Spike-timing dependent plasticity

STDP, rate-based plasticity and neural noise in evolved agents

Spike-timing synaptic plasticity (STDP) has been a hot research topic in neuroscience over the last 5 years. This mechanism affect synaptic stregth asymmetrically depending on the precise relative timing between pre- and post-synaptic spikes at the millisecond range (left). There is much debate regarding the function of STDP on regulating plasticity at much longer perceptual and behavioural timescales. Investigating the role of STDP in full embodied agents can be a way of resolving some of these issues. It is however, impossible to design such circuits by hand due to the large range of timescales involved. The task is even more complex if we want to investigate the role of neural noise. Fortunately, it may be possible to use evolutionary robotics to synthesize such STDP-based neurocontrollers.

Comparative studies have been carried out for different kinds of plastic neural networks with low and high levels of neural noise. In all cases, the evolved controllers are highly robust against internal synaptic decay and other perturbations. The importance of the precise timing of spikes is demonstrated by randomizing the spike trains. In the low neural noise scenario, weight values undergo rhythmic changes at the mesoscale due to bursting, but during periods of high activity they are finely regulated at the microscale by synchronous or entrained firing. Spike train randomization results in loss of performance in this case. In contrast, in the high neural noise scenario, robots are robust to loss of information in the timing of the spike trains, demonstrating the counterintuitive results that plasticity, which is dependent on precise spike timing, can work even in its absence, provided the behavioral strategies make use of robust longer-term invariants of sensorimotor interaction. A comparison with a rate-based model of synaptic plasticity shows that under similarly noisy conditions, asymmetric spike-timing dependent plasticity achieves better performance by means of efficient reduction in weight variance over time. Performance also presents negative sensitivity to reduced levels of noise, showing that random firing has a functional value.

Di Paolo, E. A., (2002). Spike timing dependent plasticity for evolved robots in Adaptive Behavior 10 (3/4). pp 243-263.

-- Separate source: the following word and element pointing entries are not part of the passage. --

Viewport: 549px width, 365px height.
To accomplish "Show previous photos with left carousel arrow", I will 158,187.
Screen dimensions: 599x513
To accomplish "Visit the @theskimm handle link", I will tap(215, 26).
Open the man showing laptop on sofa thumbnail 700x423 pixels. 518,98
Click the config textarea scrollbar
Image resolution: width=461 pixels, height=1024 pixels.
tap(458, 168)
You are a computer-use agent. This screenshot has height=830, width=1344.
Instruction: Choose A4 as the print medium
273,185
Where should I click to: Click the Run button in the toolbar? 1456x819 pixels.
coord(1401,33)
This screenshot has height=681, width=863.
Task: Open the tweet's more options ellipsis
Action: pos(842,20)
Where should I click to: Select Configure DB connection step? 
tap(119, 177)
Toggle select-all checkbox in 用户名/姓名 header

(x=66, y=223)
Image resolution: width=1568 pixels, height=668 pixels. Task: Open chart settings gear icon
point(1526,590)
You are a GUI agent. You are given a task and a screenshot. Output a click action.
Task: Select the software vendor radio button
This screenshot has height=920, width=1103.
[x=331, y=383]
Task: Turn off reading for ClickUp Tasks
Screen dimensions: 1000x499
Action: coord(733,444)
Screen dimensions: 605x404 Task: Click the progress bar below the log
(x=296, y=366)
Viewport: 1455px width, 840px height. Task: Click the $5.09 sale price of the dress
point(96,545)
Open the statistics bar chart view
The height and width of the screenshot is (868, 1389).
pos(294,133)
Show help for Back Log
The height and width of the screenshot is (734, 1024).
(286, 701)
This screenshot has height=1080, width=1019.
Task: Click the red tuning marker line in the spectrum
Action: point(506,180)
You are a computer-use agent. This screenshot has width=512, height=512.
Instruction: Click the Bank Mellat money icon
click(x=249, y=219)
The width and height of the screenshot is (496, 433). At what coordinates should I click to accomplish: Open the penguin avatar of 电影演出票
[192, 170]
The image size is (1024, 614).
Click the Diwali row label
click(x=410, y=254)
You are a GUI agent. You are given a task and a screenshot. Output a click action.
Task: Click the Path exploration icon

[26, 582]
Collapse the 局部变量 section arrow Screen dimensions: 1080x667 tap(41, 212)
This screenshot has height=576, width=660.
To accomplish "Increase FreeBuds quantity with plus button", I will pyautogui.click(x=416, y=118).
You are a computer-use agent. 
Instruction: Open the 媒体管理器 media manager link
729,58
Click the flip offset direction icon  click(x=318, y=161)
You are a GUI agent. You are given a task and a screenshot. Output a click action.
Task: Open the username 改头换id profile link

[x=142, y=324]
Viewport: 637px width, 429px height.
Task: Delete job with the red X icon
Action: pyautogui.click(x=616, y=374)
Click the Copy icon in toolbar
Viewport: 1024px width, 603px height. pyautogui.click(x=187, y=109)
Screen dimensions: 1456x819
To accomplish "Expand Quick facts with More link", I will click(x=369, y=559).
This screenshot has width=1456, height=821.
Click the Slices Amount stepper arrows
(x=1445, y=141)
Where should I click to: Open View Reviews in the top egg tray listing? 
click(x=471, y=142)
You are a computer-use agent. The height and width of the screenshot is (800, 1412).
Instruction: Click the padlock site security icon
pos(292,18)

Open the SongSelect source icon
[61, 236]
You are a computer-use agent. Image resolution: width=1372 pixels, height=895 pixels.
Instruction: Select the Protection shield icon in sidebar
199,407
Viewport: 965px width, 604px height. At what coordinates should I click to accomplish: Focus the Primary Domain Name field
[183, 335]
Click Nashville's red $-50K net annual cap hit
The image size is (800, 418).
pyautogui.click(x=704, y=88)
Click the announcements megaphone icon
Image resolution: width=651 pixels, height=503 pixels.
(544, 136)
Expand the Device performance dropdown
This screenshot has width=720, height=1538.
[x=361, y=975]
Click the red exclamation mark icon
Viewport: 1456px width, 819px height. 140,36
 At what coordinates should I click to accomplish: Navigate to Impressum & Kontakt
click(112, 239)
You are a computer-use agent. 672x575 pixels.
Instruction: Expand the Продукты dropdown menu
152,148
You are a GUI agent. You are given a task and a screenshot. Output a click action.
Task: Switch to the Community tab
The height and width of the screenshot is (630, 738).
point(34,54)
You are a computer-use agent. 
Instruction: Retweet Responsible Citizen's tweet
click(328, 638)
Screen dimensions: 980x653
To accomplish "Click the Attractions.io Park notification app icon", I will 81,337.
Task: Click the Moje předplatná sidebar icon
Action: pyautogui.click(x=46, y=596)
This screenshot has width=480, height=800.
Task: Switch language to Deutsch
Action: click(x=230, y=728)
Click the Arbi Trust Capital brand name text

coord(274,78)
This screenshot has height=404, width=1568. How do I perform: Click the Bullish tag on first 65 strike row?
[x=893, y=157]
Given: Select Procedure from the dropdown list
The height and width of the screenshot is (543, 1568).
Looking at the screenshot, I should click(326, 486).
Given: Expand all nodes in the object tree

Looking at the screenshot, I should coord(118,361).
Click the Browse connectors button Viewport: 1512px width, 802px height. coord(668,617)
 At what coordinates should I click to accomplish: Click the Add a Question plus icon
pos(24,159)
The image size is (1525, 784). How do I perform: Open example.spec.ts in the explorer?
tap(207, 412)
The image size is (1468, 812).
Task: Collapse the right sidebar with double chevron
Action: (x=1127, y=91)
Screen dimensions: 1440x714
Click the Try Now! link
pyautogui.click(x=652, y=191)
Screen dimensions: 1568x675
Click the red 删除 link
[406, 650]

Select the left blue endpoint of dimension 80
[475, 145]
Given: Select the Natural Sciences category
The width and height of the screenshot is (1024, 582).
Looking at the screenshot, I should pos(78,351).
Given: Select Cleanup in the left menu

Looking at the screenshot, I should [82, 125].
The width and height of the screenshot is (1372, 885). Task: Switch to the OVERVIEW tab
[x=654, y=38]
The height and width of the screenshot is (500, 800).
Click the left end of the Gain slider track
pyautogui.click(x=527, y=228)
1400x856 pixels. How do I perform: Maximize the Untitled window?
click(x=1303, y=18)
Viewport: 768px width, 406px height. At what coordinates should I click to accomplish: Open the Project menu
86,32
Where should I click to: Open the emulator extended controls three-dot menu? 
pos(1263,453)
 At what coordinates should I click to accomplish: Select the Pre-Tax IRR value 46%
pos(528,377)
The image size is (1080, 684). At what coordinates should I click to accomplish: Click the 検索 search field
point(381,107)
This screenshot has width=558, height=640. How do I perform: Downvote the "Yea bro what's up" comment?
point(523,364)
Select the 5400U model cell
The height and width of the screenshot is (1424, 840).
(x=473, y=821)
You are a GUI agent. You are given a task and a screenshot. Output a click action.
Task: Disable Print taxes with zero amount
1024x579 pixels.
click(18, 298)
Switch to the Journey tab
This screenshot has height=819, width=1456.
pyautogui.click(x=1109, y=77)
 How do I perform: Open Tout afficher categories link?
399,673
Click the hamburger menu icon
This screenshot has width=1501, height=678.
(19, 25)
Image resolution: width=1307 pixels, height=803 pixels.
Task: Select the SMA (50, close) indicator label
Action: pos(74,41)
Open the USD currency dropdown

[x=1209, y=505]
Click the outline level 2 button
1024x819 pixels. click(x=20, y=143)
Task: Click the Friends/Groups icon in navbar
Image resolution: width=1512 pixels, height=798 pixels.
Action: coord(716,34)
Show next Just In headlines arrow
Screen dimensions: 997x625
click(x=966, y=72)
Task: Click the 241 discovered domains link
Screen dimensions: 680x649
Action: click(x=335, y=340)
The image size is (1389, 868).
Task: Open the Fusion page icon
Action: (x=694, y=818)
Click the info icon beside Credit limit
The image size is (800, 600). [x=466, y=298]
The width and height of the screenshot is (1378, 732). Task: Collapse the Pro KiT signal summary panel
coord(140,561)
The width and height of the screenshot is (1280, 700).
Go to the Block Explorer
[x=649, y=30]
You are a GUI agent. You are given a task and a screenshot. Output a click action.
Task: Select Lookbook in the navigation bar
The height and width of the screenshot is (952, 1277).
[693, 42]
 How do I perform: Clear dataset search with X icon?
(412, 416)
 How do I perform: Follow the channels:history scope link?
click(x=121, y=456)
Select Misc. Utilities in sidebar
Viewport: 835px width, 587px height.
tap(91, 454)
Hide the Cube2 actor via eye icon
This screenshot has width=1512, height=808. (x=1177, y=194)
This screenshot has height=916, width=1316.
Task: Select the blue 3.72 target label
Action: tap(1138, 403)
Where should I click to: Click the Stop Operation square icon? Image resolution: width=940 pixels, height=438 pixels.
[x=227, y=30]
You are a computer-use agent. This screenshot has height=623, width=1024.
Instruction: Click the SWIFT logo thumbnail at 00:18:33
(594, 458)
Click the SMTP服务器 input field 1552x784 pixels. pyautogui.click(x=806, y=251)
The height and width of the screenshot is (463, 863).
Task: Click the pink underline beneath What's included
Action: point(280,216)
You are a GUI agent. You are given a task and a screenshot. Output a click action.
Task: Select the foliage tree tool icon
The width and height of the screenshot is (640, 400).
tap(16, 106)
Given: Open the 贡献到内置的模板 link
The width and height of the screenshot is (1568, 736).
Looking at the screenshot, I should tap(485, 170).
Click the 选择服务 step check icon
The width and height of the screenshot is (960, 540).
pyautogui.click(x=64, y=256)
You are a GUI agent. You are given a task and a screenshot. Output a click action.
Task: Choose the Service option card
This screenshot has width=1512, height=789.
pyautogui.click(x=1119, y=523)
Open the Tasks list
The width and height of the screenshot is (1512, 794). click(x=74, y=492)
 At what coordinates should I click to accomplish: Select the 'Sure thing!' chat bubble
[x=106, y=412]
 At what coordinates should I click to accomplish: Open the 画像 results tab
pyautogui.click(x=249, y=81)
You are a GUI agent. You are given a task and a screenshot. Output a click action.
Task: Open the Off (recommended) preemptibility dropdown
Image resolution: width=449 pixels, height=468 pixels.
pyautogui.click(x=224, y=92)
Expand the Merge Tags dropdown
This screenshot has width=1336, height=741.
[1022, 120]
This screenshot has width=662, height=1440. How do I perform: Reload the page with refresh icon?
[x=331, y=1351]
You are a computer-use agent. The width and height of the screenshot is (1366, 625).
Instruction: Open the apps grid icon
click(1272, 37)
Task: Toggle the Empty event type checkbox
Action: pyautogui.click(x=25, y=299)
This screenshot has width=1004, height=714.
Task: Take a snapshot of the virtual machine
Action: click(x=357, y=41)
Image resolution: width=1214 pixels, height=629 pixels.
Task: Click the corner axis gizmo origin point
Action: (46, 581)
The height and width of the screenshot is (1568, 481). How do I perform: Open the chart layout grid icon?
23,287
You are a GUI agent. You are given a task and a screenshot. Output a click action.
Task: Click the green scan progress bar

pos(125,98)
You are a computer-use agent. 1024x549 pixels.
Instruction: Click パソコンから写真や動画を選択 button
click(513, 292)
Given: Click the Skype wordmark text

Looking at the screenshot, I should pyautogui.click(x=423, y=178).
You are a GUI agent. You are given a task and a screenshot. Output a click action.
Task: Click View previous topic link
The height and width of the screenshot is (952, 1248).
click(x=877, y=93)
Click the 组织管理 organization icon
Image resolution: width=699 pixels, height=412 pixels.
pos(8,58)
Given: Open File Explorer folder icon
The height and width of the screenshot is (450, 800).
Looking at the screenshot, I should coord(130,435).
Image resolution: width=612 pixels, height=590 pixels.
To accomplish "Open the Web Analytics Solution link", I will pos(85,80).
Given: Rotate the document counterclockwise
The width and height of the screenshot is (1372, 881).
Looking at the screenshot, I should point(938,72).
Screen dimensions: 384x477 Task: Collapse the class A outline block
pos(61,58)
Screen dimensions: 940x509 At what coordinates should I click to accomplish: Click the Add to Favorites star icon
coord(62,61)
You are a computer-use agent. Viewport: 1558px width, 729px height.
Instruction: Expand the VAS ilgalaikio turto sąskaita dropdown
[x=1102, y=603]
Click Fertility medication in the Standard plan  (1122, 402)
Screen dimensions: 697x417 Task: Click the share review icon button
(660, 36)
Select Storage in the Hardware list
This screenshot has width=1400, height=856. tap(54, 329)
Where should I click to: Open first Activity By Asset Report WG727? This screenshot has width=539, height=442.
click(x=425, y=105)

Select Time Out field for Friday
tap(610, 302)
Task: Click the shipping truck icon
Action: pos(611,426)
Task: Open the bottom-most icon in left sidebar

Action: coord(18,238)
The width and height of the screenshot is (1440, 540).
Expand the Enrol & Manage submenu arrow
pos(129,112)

Single-trial learning using STDP

Single-trial learning is studied in an evolved robot model of STDP. Robots must perform positive phototaxis but must learn to perform negative phototaxis in the presence of a short-lived aversive sound stimulus. STDP acts at the millisecond range and depends asymmetrically on the relative timing of pre- and post-synaptic spikes. Although it has been involved in learning models of input prediction, these models require the iterated presentation of the input pattern, and it is hard to see how this mechanism could sustain single-trial learning over a time-scale of tens of seconds. An incremental evolutionary approach is used to answer this question. The evolved robots succeed in learning the appropriate behaviour, but learning does not depend on achieving the right synaptic configuration but rather the right pattern of neural activity. Robot performance during positive phototaxis is quite robust to loss of spike-timing information, but in contrast, this loss is catastrophic for learning negative phototaxis where entrained firing is common. Tests show that the final weight configuration carries no information about whether a robot is performing one behaviour or the other. Fixing weights, however, has the effect of degrading performance, thus demonstrating that plasticity is used to sustain the neural activity corresponding both to the normal phototaxis condition and to the learned behaviour.

Di Paolo, E. A., (2003). Evolving spike-timing dependent plasticity for single-trial learning in robots Philosophical Transactions of the Royal Society A. 361, pp. 2299 – 2319.